-- TEXT PROVIDED follows --

Perform ISA on the (normalized) input matrix.

Usage

"isa.iterate"(normed.data, ...)

Arguments

normed.data
The normalized data. A list of two matrices, usually coming from isa.normalize.
...
Additional arguments, see details below.

Value

A named list with many components. Please see the manual page of isa for a complete description.

Details

isa.iterate performs the ISA iteration on the specified input seeds. It can be called as 
    isa.iterate(normed.data, row.seeds, col.seeds,
                thr.row, thr.col = thr.row,
		direction = c("updown", "updown"),
		convergence = c("corx", "cor", "eps"),
		cor.limit = 0.99, eps = 1e-04, corx=3,
		oscillation = FALSE, maxiter = 100)
where the arguments are:
normed.data
The normalized data. A list of two matrices, usually coming from isa.normalize.

row.seeds
The row seed vectors to start the ISA runs from. Every column is a seed vector. (If this argument and col.seeds are both present, then both of them are used.)

col.seeds
The column seed vectors to start the ISA runs from, every column is a seed vector. (If this argument and row.seeds are both present, then both of them are used.)

-- TEXT PROVIDED concluded --
-- EXCERPTED RECORDS follows --

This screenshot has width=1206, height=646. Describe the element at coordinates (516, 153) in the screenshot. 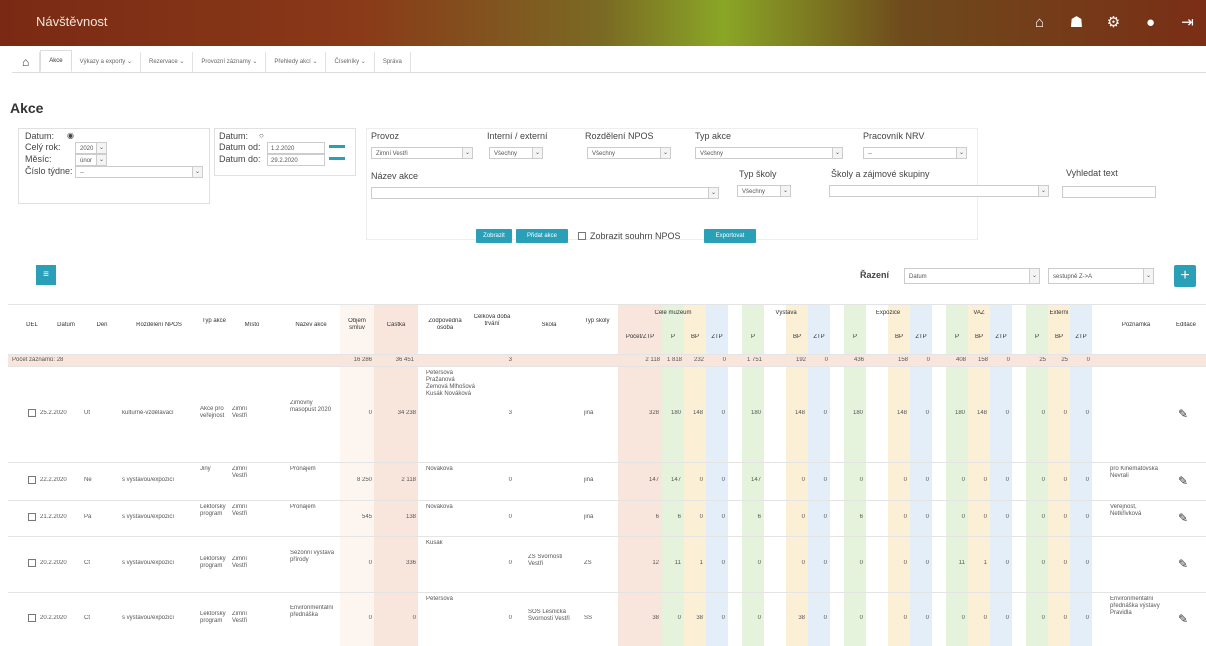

-- EXCERPTED RECORDS concluded --
-- EXCERPTED RECORDS follows --

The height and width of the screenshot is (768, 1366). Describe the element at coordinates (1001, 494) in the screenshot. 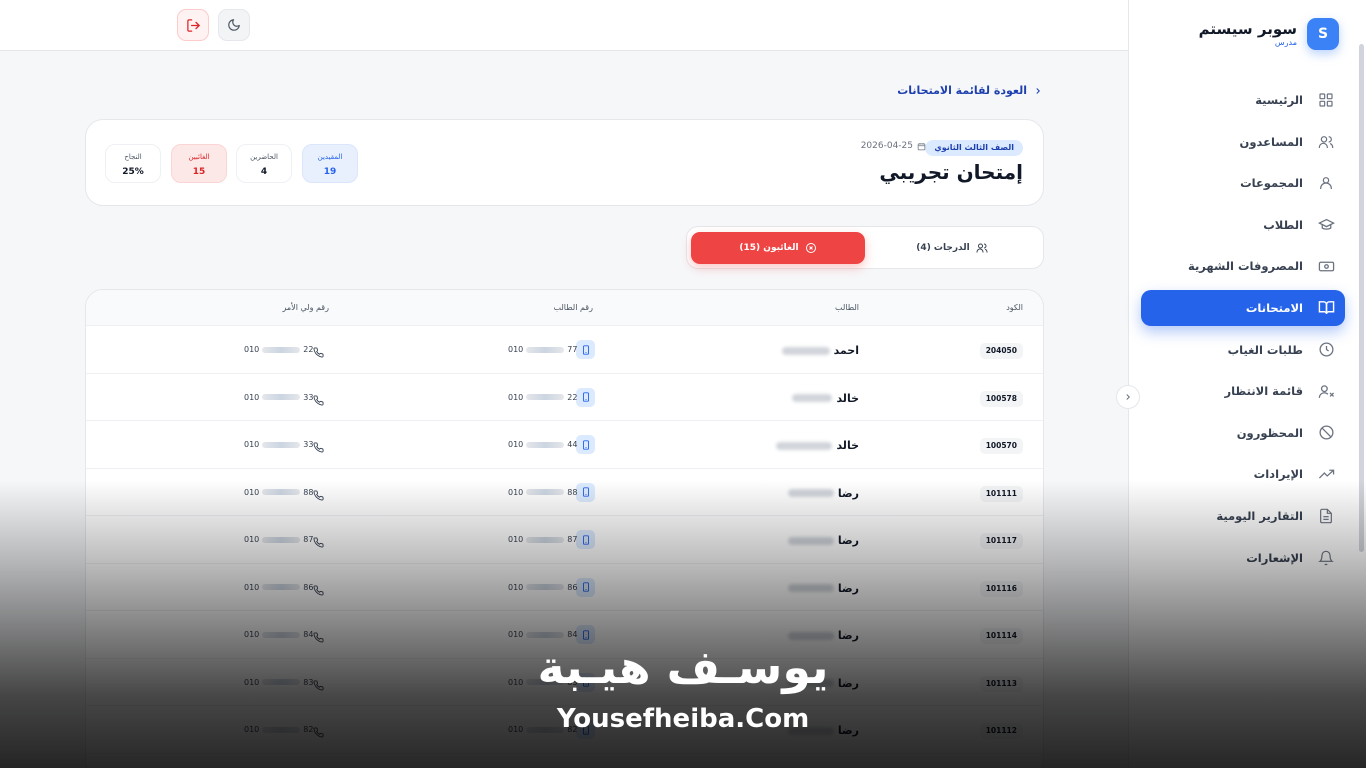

-- EXCERPTED RECORDS concluded --

(EXERCISE REQUIREMENTS):
**a.** Translate the following sentence from the isa.iterate documentation into Spanish: "isa.iterate performs the ISA iteration on the specified input seeds."
**b.** Reproduce the passage of the isa.iterate documentation between "where the arguments" and "col.seeds are both present, then both of them are used.)", inclusive.

(PER-TASK OUTPUTS):
**a.** isa.iterate realiza la iteración de ISA sobre las semillas de entrada especificadas.

**b.**
where the arguments are:
normed.data
The normalized data. A list of two matrices, usually coming from isa.normalize.

row.seeds
The row seed vectors to start the ISA runs from. Every column is a seed vector. (If this argument and col.seeds are both present, then both of them are used.)